Recipe by Jessica Costello
this is very flexible, you can use any cheese or pasta you like, or whatever you have on hand, you can also add or change veggies based on taste, very easy and filling, good with rolls or biscuits, pretty good the next day also
Top Review by WI Cheesehead
I was looking for a recipe to use up some leftover tri-color fiori (noodles). I used leftover chicken, homemade stock (which was quite flavorful), cheddar cheese. I really didn't measure anything but the stock, flour and margarine and it turned out great! Warm comfort food. Left out the tomatoes and used dried minced onions so kids would eat it. This could be done on the stove in an iron skillet and then popped into the oven. I think 20 minutes would be plenty, esp. if using cooked chicken. Next time I would add mixed vegetables or peas and carrots for added nutrition. Thanks Jesse. This is quick for lunch.
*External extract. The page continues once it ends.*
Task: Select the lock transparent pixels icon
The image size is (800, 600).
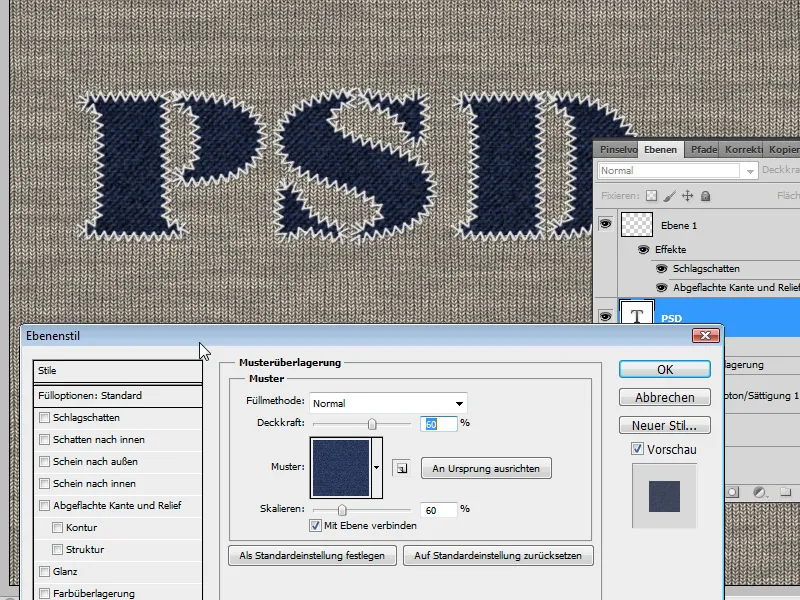Action: (650, 195)
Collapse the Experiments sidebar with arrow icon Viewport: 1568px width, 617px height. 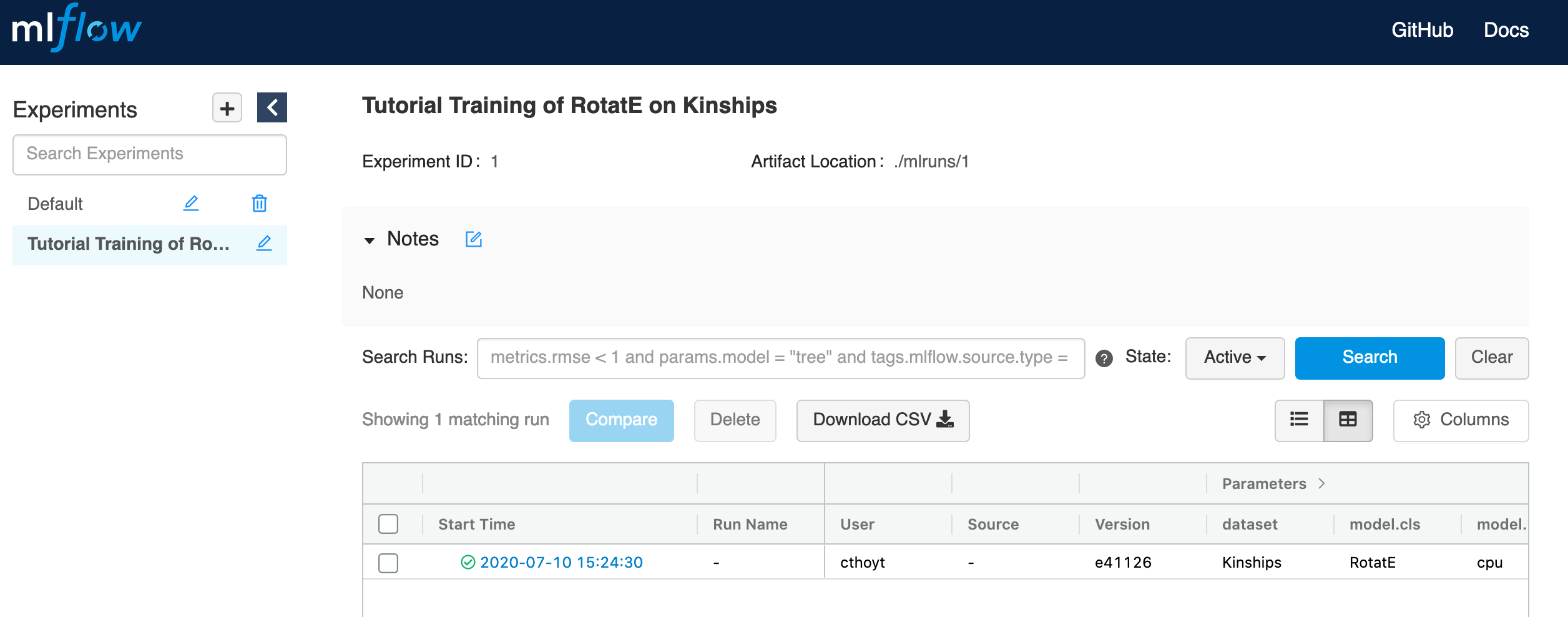272,107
- 2 (12 1/2 ounce) cans chicken
- 1 cup chopped white onion
- 2 cups chicken stock
- 2 tablespoons flour
- 2 tablespoons margarine
- 1 cup diced tomato (canned is fine!)
- 1 cup shredded cheese (any kind)
- 3 cups cooked egg noodles (or spiral pasta)
Directions See How It's Made
- pre heat oven to 350.
- in large pot saute onions in margarine untill browned.
- add flour and cook for about 2 minute.
- add chicken stock and stir untill thickened.
- add tomatoes, chicken and cheese, stir untill cheese is melted.
- combine with pasta and transfer to casserole dish.
- top with more cheese or breadcrumbs if you like.
- bake for about 30 minutes or untill top is browned.
- let stand 5 minutes before serving.